§ Stored entries
--- --- ---
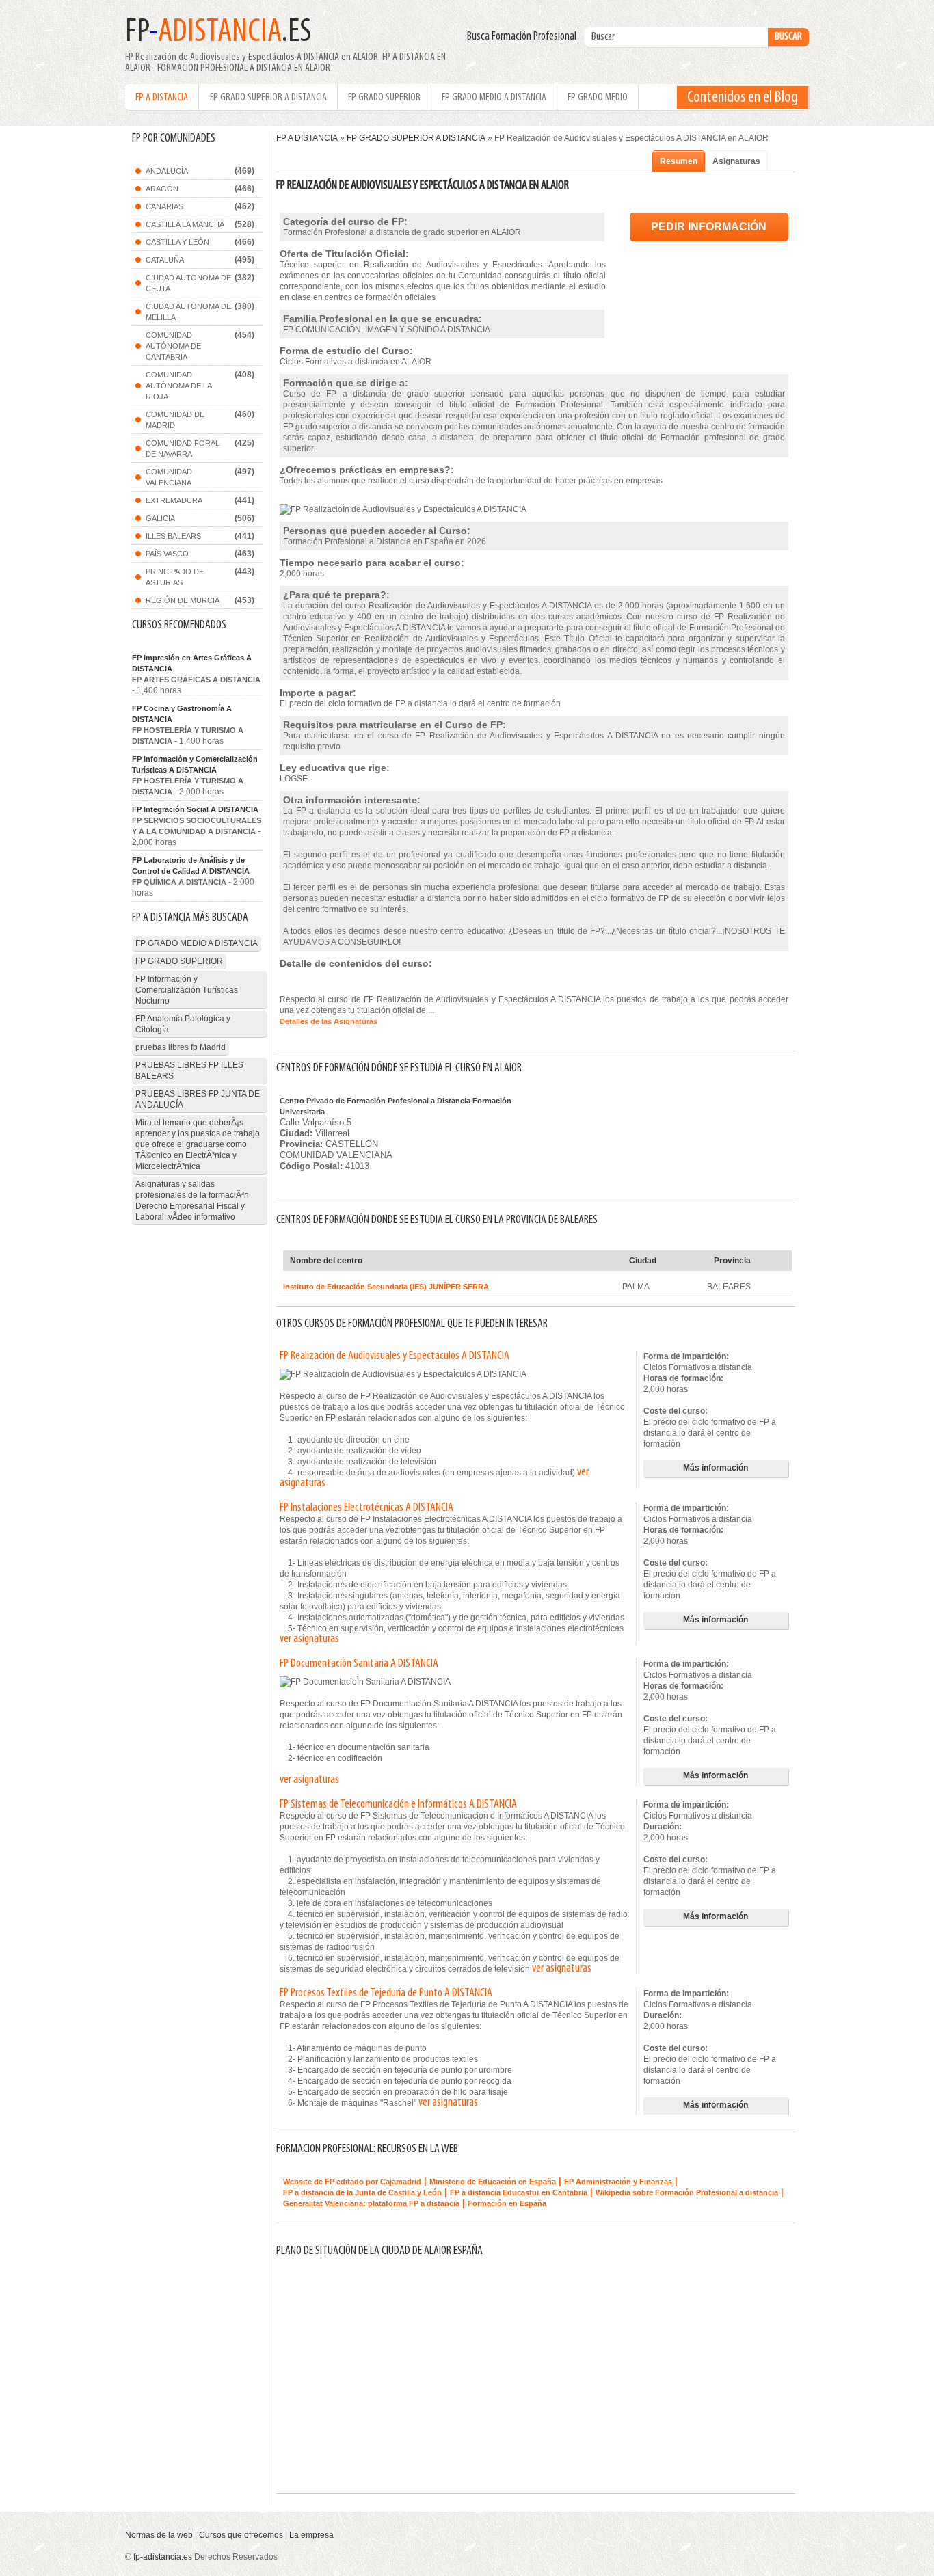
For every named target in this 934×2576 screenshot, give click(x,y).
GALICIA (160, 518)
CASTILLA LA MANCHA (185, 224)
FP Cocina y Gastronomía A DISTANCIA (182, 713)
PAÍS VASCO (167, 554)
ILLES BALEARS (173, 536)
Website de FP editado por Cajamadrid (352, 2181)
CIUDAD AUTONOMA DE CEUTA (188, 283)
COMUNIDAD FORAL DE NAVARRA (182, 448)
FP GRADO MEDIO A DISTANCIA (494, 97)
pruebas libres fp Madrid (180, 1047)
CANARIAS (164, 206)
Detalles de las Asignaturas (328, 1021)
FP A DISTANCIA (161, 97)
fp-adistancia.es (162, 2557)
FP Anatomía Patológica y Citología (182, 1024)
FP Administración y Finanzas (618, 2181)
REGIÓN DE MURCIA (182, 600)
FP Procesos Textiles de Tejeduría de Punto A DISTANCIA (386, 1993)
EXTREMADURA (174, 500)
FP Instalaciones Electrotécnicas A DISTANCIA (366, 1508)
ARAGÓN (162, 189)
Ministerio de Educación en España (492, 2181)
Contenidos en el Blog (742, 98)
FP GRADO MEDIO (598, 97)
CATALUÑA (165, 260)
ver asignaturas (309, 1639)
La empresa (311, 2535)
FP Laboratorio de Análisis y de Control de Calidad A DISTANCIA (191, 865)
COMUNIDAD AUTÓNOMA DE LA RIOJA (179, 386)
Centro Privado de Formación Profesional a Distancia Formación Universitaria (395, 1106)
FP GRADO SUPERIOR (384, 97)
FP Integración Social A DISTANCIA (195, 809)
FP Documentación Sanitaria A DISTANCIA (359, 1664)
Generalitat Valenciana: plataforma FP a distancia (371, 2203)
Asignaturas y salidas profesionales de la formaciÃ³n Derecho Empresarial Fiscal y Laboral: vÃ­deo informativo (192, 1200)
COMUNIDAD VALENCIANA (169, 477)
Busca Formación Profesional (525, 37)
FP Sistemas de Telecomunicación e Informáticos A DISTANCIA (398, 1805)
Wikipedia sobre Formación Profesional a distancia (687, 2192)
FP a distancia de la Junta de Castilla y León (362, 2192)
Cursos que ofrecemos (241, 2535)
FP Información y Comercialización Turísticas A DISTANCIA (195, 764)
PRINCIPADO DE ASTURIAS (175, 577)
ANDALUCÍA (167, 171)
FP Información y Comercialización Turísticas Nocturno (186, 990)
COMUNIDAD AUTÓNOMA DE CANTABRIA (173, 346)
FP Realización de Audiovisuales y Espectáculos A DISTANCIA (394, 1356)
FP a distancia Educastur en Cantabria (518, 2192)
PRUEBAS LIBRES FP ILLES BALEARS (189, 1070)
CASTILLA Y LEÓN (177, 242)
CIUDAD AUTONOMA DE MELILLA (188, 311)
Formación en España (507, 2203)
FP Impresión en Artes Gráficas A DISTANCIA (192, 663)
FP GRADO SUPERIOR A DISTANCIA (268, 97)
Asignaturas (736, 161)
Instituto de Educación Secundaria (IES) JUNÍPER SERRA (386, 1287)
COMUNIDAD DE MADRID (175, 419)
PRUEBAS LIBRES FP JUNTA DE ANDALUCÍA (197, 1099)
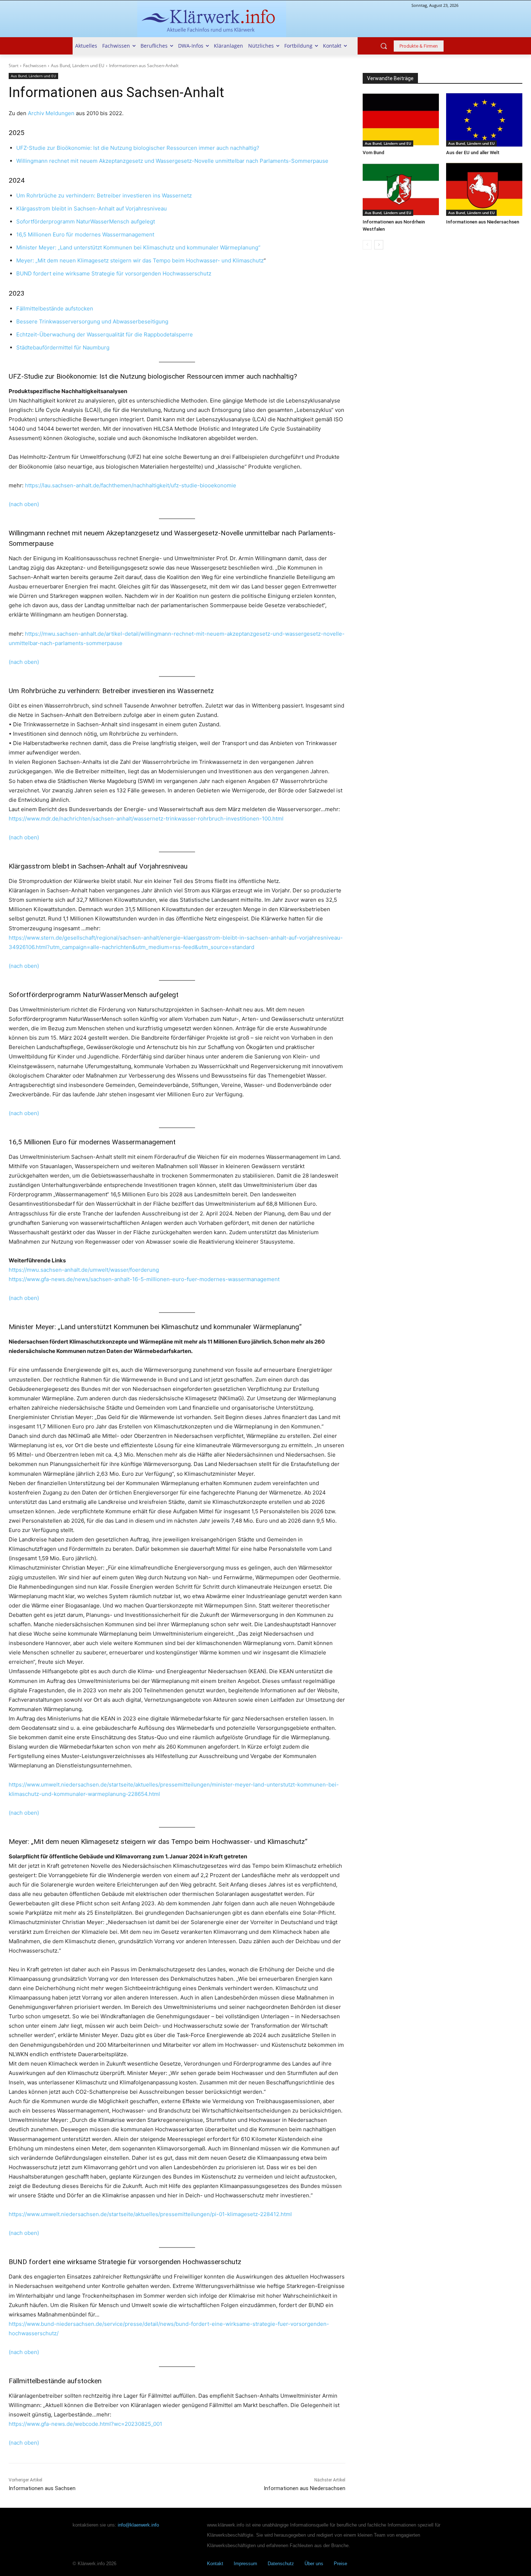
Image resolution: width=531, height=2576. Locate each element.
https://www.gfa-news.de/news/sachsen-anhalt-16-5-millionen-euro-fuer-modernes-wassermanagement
--- --- ---
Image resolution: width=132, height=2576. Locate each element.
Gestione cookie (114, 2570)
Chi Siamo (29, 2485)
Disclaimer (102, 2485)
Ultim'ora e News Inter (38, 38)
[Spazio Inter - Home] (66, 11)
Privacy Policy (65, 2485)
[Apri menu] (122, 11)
--- --- ---
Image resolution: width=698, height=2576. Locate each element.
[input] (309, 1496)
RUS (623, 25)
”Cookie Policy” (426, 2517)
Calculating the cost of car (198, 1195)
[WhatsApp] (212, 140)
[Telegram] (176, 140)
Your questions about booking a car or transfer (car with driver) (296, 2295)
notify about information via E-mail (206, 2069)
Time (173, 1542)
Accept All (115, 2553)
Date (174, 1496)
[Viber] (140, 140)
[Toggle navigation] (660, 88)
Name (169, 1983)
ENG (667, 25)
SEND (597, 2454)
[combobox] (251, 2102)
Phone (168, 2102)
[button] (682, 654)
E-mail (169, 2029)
--- --- ---
§ What to produce
Scan the entries above and return each line that holds "width".

§ Result for this exercise
Image resolution: width=531, height=2576. Locate each element.
Image resolution: width=132, height=2576. Locate each element.
Image resolution: width=698, height=2576. Locate each element.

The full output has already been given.